Итак, все решено, люстра гаснет, они сидят рядом, одни в целом мире. Но – молчит Мария, только что оживленно болтавшая с Лекой. И дело вовсе не в том, что ее профиль так хорош при свете гаснущей люстры, а в том, что (и это невдомек Илье) минуты эти драгоценны для Марии, ведь ей после лыжных пробежек по сверкающему от солнца снегу меж вековых елей древнего бора, после привольной жизни в старинной усадьбе, отданной под санаторий, наконец, после этого внезапно подаренного судьбой спектакля вовсе не хочется вновь оказаться в громадной казенной спальной на двадцать человек. Со всеми девчачьими разговорами до полуночи, которые она, говоря по правде, от души презирала.

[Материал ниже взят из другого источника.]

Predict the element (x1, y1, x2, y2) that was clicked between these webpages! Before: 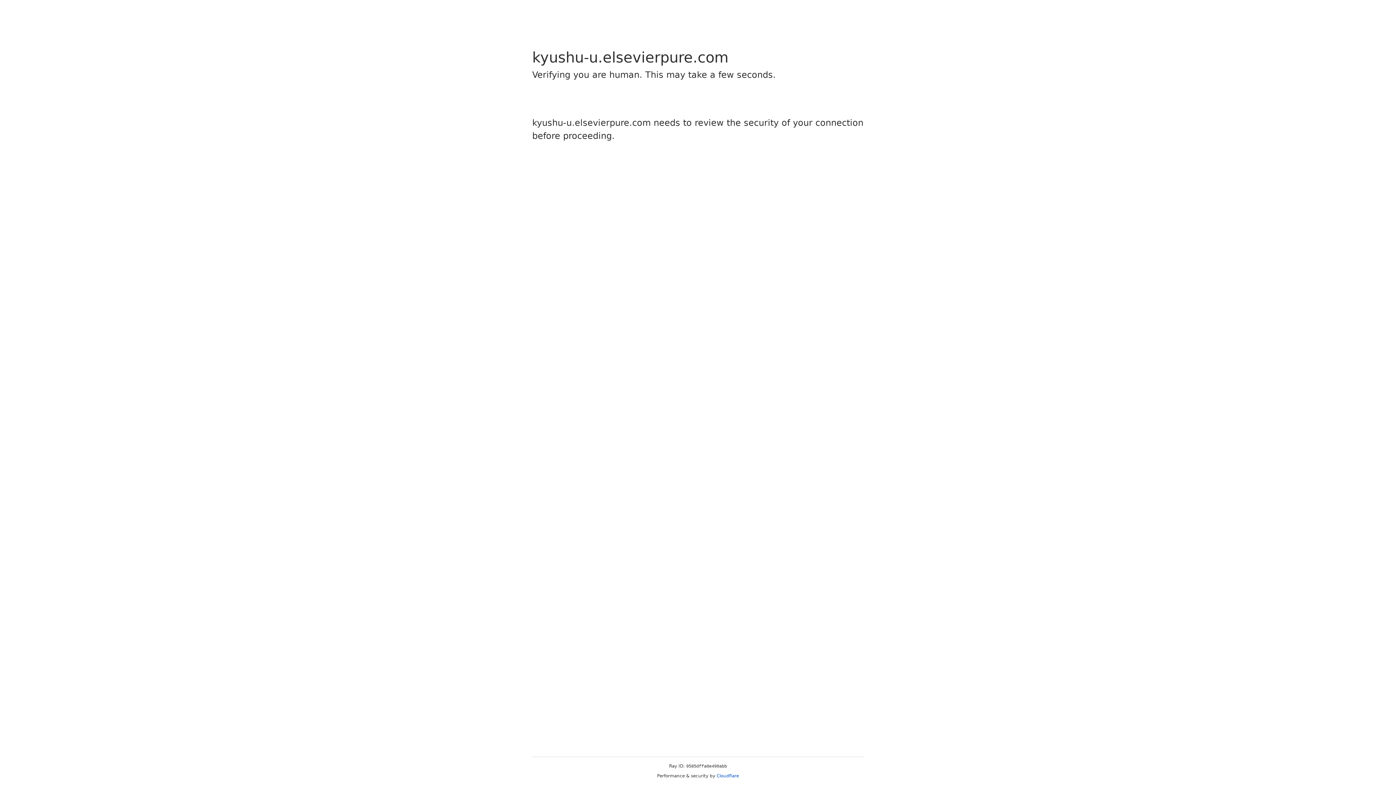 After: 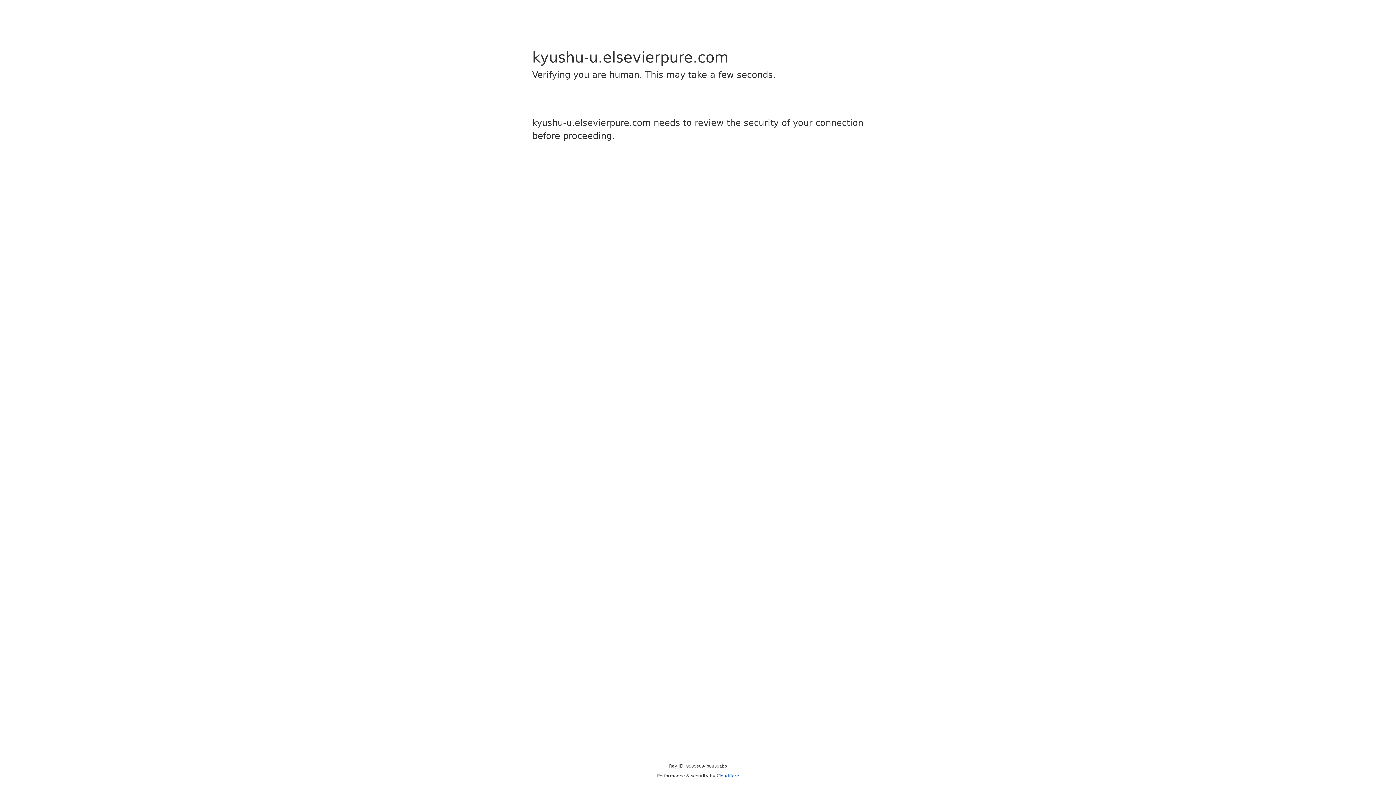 Action: bbox: (716, 773, 739, 778) label: Cloudflare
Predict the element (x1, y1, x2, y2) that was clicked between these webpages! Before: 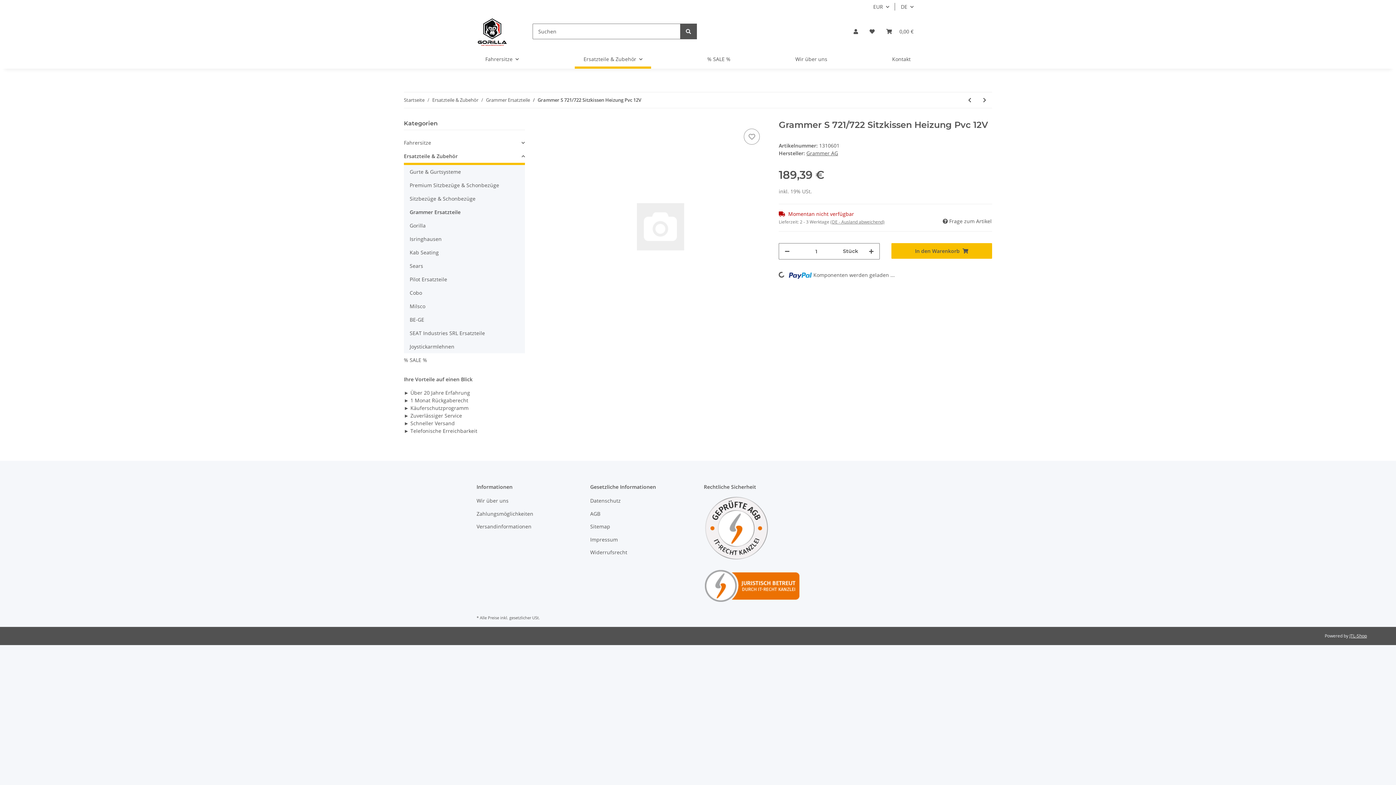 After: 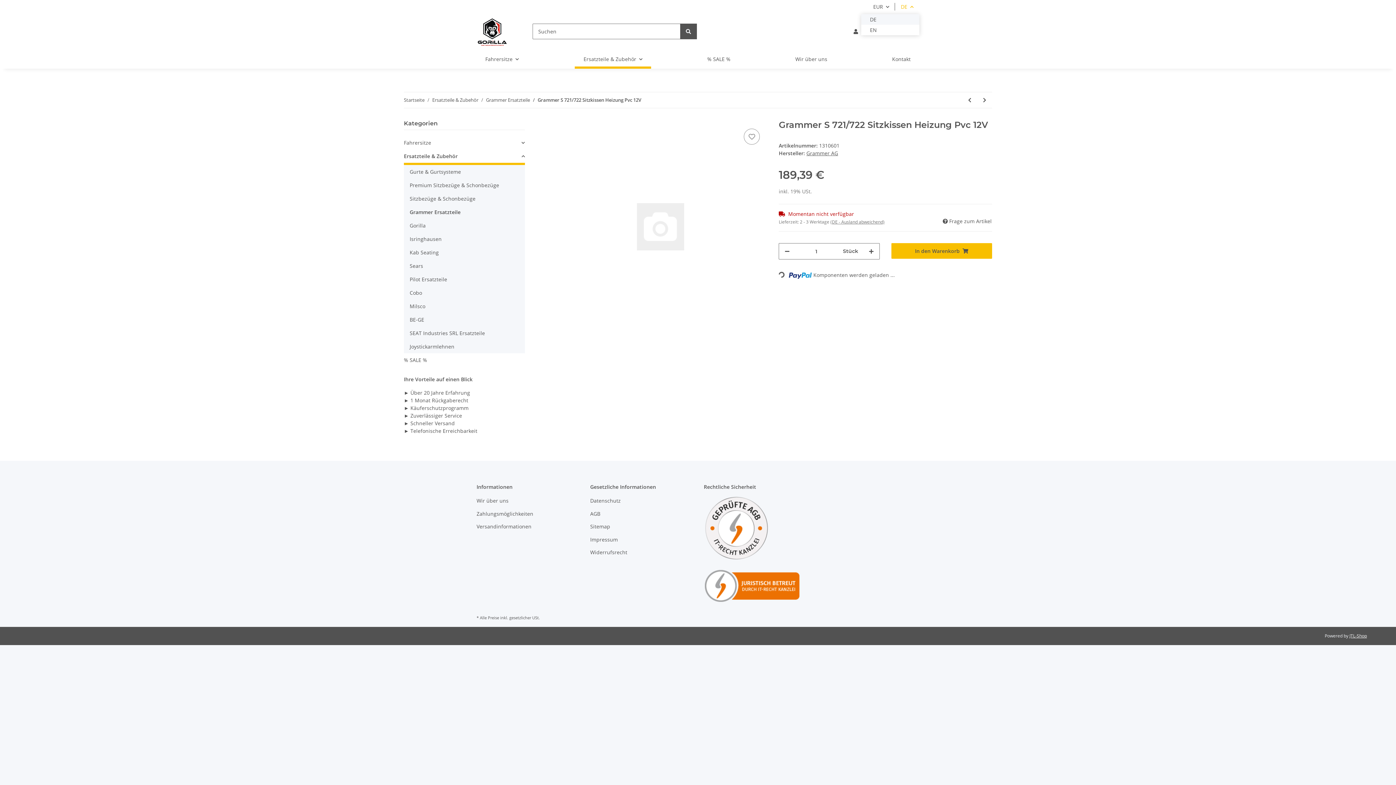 Action: label: DE bbox: (895, 0, 919, 13)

Когда спектакль кончился, и даже чуть раньше – до нескончаемых благодарных аплодисментов, они тихонечко выскользнули из зала – подобно Золушке, Маша должна была вернуться в свое казенное жилище, она и так опаздывала. Они быстро шли вверх по еще темному залу к выходу, а Илье хотелось, чтобы этот путь продлился подольше. В полупустом еще гардеробе их уже ждали взрослые, и немного спустя, уже у самых последних дверей, к которым устремился пахнущий духами поток дамских шубок и манто – гигантская многоножка на сотнях стройных опор, – туда, на черный морозный воздух, где колонны с заснеженным основанием по-своему завершают сказку вечера, – самый последний взгляд в ее глаза, над которыми – чистый лоб, рыжий венец волос, а еще выше – тонкий нимб из белого как снег, нежного вологодского пуха. А в душе – целый рой отроческих упований, рожденных музыкой и неизбежным расставанием – ведь через три дня отъезд – а теперь уже и эти дни прошли, и вот уже целые сутки он лежит в купе поезда Москва – Ташкент. А перед взором – заснеженные леса, потом – степи, степи…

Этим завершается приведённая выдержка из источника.